## Activity:
What you return must be an exact copy of the lines in the listing below between the line holding "Task: Click the $1 打赏 tips label" and the line holding "Viewport: 630px width, 740px height.", inclusive, and nothing more.

## Information:

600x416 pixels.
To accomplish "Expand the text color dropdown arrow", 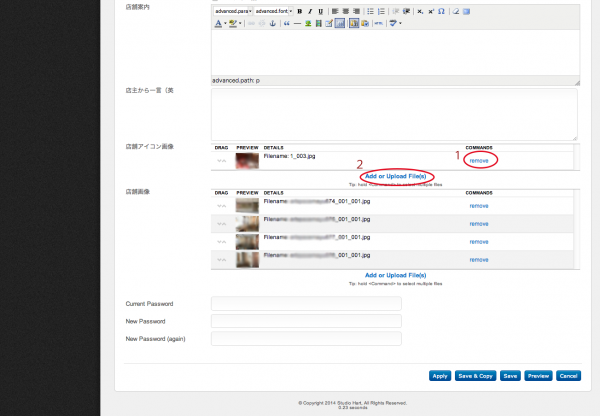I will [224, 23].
---
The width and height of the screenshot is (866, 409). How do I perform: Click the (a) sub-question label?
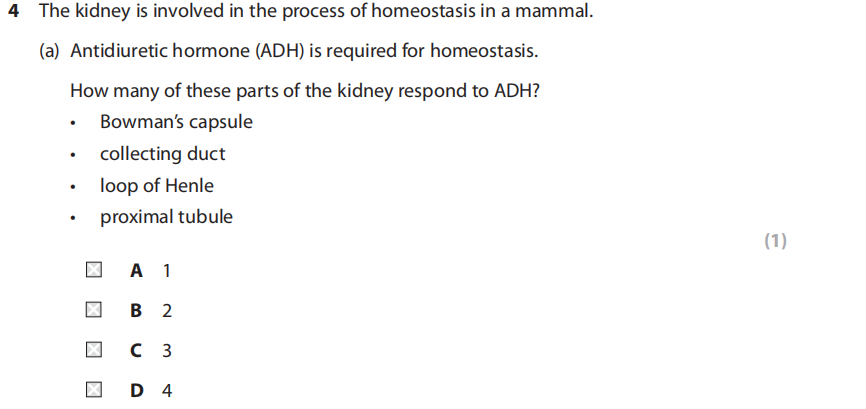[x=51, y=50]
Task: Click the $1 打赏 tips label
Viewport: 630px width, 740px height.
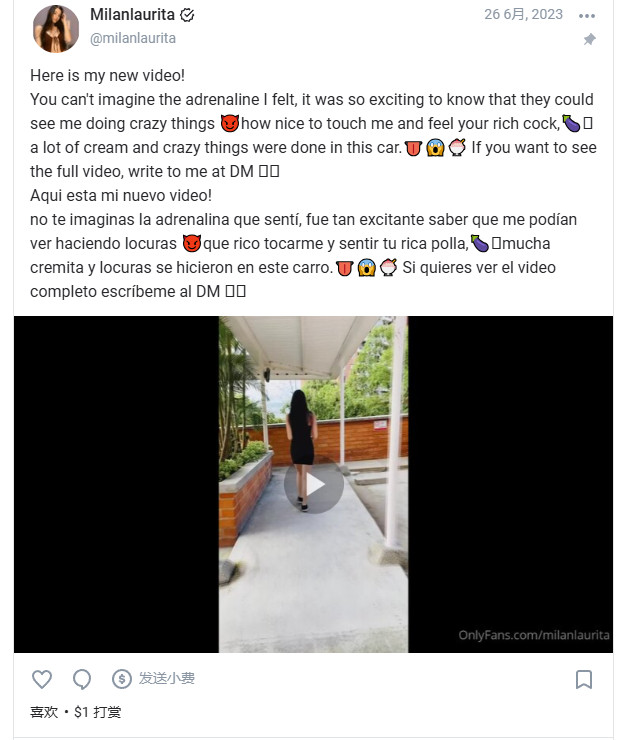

## Your response:
Task: Click the $1 打赏 tips label
Viewport: 630px width, 740px height.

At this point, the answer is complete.